奴隷戦士
「どうしたの。そんな恰好で。寒くないの?これ着なよ」
今まで見たことのない月に目を奪われていると、驚いた声音がぼくをつつんだ。
「ぼくはフィーネ。君は?」
存在が真っ白な雪のような青年に、ぼくは言葉が出なかった。
銀色の髪に黄色い虹彩、白い肌に白銀のまつ毛。
ぼくと肌の色が違うことよりも、その存在の美しさに目を奪われた。
漆黒の闇に浮くさっき見た綺麗な月を思わせる存在。
「今日は寒いねえ」
そう言い、ぼんやりしているぼくを気にせず、自分が着ていた暖かそうな、ふわふわした白い服を僕に着せた。
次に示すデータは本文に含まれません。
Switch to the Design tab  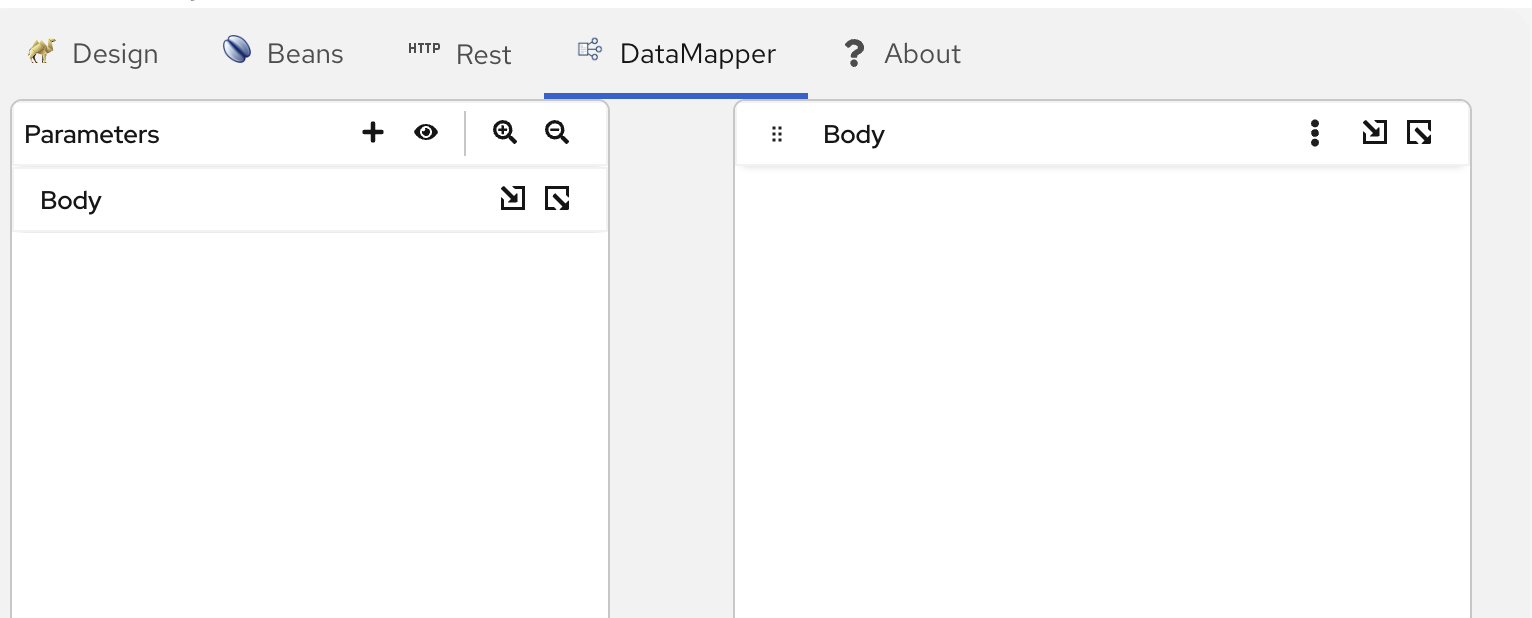pos(93,53)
ぼくより少し大きい体から何かよく分からないが、とてもいい匂いがした。
彼の服からはおしくらまんじゅうをしていたときのような、人の温かさを感じさせた。
かるい素材なのにとても暖かい。
「…花ちゃん……」
今更それを理解したようで、涙が止まらなかった。
もう彼女と一緒にいることもない。
もう道場の仲間と鍛錬することもない。
もう彼女の言葉を聞くこともできない。
もう道場の仲間と遊ぶこともない。
もうぼくには蓮と円谷の流派しか残っていない。